Whether cutting or bulking, you should be eating before laying down for bed. Protein and fats, avoid carbs. Casein is best.


----------



## track36 (Dec 8, 2011)

Try some cottage cheese before bed, it's an excellent protein source.


----------



## MircoDVD (Dec 9, 2011)

milk and egg whites before bed or shake , milk , flax oil.


----------



## ASHOP (Dec 10, 2011)

track36 said:


> Try some cottage cheese before bed, it's an excellent protein source.

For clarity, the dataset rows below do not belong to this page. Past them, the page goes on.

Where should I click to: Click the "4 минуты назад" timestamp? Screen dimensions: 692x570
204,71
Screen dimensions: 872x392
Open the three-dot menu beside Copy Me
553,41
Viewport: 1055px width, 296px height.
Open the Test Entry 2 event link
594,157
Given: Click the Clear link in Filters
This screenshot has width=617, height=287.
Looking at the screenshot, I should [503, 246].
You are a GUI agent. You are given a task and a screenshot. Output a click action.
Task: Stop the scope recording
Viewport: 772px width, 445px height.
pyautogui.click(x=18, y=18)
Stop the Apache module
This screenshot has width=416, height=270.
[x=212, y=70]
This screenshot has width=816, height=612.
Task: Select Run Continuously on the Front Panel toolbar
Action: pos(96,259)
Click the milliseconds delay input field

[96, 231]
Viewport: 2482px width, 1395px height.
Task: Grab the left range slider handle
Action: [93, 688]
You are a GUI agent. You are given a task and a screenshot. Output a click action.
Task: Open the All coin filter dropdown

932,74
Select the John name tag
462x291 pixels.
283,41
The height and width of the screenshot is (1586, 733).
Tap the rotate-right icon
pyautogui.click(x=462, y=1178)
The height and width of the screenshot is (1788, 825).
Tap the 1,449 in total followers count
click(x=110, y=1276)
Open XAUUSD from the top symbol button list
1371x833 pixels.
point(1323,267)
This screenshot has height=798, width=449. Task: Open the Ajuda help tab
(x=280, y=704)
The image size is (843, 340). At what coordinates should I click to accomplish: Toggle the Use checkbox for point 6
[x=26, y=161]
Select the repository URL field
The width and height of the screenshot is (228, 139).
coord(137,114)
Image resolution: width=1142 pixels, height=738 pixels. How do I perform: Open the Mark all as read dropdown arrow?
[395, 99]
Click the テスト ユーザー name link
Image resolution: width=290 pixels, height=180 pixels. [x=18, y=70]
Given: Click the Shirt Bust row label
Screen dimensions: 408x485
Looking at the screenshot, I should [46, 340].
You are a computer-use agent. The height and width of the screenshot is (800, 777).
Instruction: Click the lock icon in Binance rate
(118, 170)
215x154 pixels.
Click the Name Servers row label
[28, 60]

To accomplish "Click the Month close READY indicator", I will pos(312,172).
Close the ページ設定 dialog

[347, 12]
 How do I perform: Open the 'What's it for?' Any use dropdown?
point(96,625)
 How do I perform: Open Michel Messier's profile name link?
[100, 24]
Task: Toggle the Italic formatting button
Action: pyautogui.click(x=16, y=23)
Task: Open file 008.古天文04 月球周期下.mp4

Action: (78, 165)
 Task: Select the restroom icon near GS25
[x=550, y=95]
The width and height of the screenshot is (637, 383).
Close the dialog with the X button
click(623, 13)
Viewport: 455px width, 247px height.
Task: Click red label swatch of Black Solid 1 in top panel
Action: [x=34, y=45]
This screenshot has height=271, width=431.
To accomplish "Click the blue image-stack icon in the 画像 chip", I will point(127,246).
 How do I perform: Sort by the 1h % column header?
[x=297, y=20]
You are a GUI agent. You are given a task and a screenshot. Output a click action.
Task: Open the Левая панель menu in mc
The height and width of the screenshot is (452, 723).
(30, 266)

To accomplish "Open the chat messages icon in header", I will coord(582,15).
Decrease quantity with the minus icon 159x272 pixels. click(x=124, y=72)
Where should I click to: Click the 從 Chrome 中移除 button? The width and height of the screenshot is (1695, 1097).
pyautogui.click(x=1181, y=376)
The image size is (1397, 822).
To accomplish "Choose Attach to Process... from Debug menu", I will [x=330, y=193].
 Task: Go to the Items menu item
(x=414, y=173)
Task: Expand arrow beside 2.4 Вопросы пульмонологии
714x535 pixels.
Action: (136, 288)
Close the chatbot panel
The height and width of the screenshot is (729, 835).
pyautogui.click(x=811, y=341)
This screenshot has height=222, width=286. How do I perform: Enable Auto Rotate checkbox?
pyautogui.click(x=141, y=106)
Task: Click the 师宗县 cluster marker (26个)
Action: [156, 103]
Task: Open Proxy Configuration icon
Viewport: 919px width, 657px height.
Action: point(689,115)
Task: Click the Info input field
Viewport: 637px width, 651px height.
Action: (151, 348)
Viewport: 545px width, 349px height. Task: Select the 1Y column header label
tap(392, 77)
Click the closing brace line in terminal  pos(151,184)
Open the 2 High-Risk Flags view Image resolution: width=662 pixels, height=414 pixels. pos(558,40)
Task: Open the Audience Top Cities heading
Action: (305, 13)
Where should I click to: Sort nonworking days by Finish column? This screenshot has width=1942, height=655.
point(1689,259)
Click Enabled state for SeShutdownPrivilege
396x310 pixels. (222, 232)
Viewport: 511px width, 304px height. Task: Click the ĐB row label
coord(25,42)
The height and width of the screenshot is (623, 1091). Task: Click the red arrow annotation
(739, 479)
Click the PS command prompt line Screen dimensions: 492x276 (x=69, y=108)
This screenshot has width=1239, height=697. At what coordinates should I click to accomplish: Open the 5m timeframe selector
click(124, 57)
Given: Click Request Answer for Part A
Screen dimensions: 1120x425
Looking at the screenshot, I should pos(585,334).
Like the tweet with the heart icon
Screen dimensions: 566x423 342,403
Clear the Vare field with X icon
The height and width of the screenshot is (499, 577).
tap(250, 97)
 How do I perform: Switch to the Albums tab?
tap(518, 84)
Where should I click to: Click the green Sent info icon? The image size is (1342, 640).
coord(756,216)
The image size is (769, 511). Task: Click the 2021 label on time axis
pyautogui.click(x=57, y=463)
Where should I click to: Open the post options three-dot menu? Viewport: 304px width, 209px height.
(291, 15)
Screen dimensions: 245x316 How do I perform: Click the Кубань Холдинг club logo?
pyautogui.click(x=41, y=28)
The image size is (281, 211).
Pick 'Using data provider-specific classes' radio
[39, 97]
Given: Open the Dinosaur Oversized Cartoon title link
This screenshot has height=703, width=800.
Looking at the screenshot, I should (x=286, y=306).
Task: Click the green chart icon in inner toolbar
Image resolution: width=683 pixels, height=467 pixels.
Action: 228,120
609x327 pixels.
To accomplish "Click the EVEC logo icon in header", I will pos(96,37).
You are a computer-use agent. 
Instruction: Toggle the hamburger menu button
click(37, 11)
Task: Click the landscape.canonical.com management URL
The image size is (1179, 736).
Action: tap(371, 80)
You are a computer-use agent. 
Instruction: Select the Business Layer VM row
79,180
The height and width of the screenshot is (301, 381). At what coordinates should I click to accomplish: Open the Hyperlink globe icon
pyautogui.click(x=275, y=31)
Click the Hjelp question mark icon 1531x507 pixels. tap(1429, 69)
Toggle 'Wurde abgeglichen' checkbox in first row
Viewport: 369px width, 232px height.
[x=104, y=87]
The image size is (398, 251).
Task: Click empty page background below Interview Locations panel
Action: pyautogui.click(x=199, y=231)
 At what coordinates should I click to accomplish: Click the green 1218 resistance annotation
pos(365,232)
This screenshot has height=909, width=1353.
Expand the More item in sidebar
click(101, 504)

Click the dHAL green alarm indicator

Excellent choice before bed,,,,if you like cottage cheese.


----------



## ohpack (Dec 10, 2011)

a little cottage cheese for me, glass of water...


----------



## kevin (Dec 12, 2011)

i don't eat a few hours before bed... if i do, i keep it to mainly protein and some kinda greens


----------



## forman (Dec 13, 2011)

cottage cheese for me too, usually 30 minutes before bed.


----------



## mc63s (Dec 16, 2011)

cottage cheese and peanut butter


----------



## MPMC (Dec 17, 2011)

I mix cottage cheese and peanut butter into my shakes before bed. I try not to eat too much of it though because it does have quite a bit of sodium in it.


----------



## billybillyboy (Dec 19, 2011)

some scrambled egg whites with salsa about 30-40 minutes to an hour before bedtime for me.


----------



## hilary (Feb 9, 2012)

track36 said:


> Try some cottage cheese before bed, it's an excellent protein source.



cottage cheese for me too. awesome and tasty stuff


----------